(Data extracted from a collection)
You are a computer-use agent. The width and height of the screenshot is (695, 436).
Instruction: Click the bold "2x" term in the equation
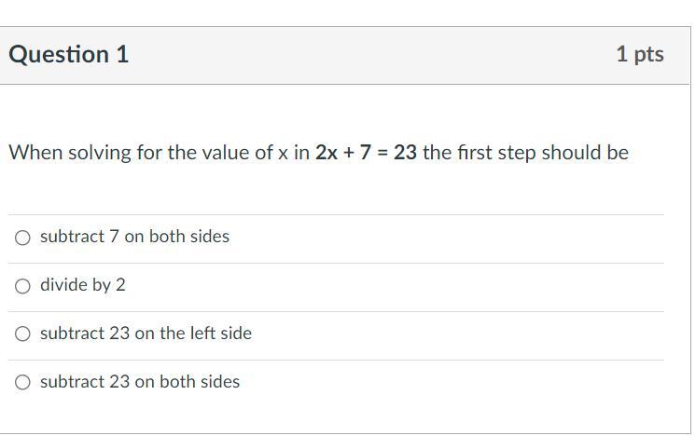coord(327,153)
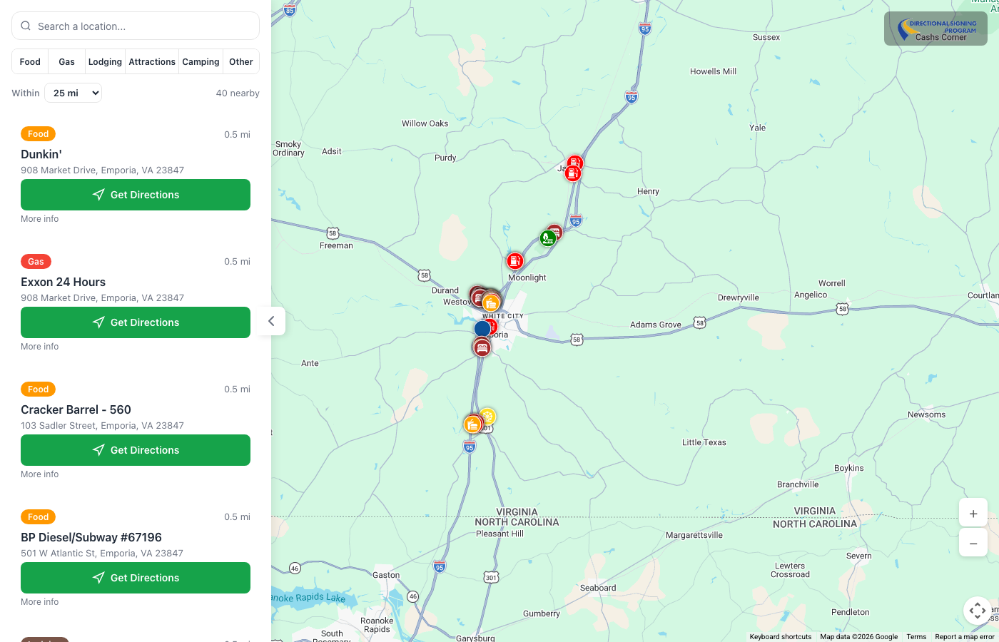Click the red gas pump marker near Moonlight
The image size is (999, 642).
point(515,260)
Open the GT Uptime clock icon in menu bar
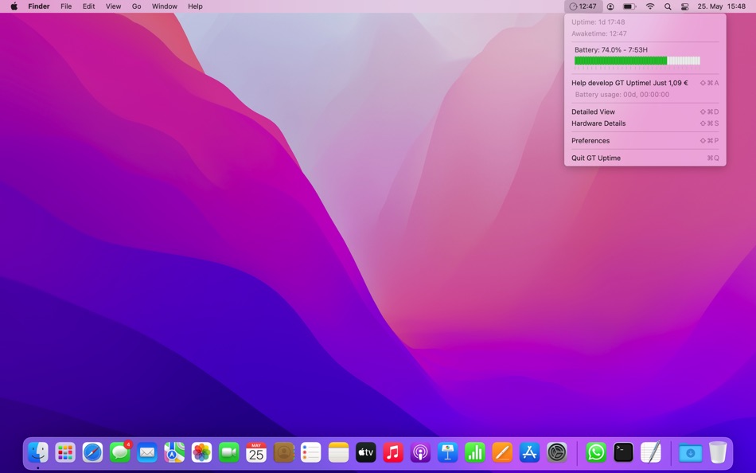This screenshot has width=756, height=473. (582, 6)
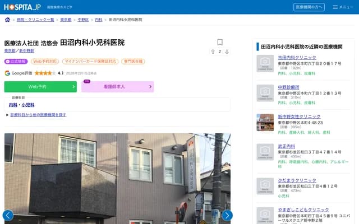Expand 診療科目から他の医療機関を探す

click(x=38, y=115)
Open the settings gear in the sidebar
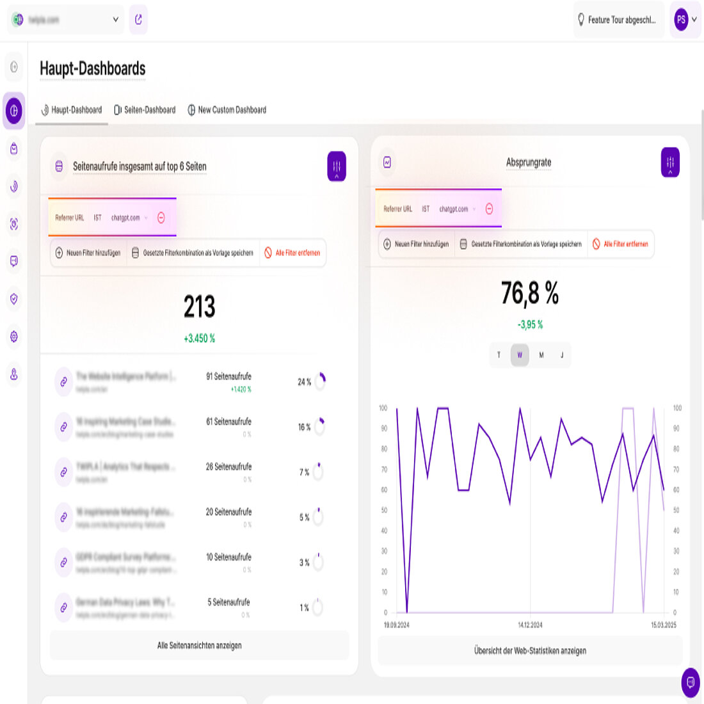704x704 pixels. coord(13,335)
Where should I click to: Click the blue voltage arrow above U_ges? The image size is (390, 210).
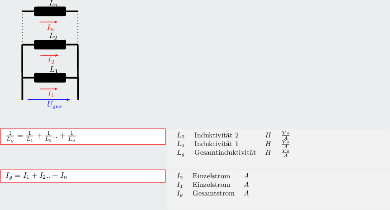(48, 99)
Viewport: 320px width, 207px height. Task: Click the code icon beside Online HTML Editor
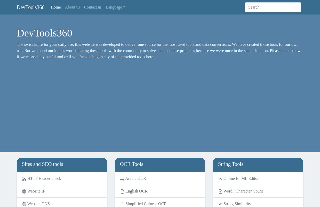(220, 179)
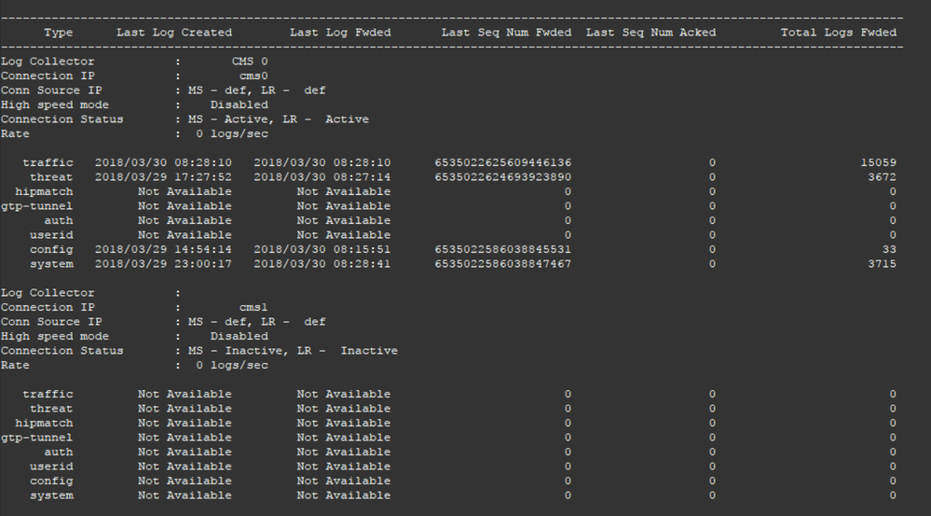Click sequence number 6535022586038845531
Screen dimensions: 931x516
coord(502,249)
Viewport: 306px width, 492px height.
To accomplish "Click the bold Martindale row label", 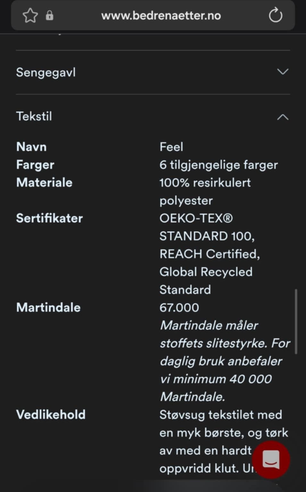I will pos(48,308).
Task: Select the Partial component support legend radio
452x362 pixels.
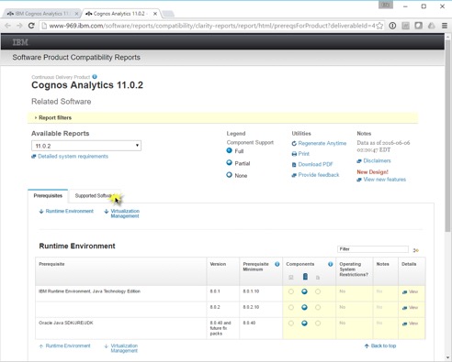Action: 229,163
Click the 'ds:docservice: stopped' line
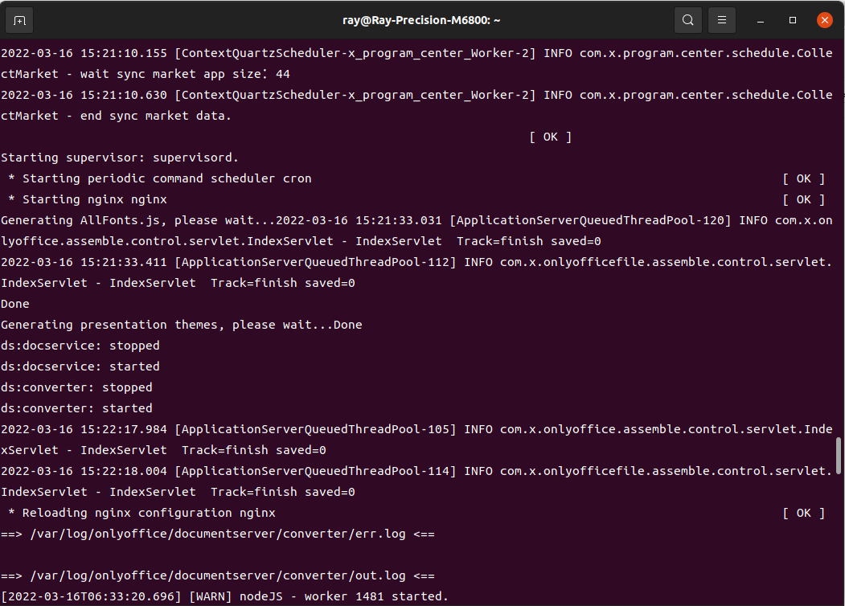 click(x=80, y=346)
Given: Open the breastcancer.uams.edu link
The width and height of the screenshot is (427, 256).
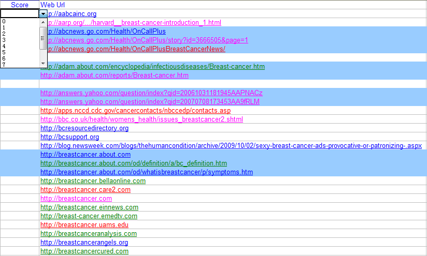Looking at the screenshot, I should pos(84,225).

• AIM OF THE TASK: Taking the entries above, copy word for word the lines from the one with "Task: Select the" up to and including the one with "Given: Open the breastcancer.uams.edu link", without any picture.

• WRITTEN ANSWER:
Task: Select the Partial component support legend radio
452x362 pixels.
Action: 229,163
Click the 'ds:docservice: stopped' line
 click(x=80, y=346)
Given: Open the breastcancer.uams.edu link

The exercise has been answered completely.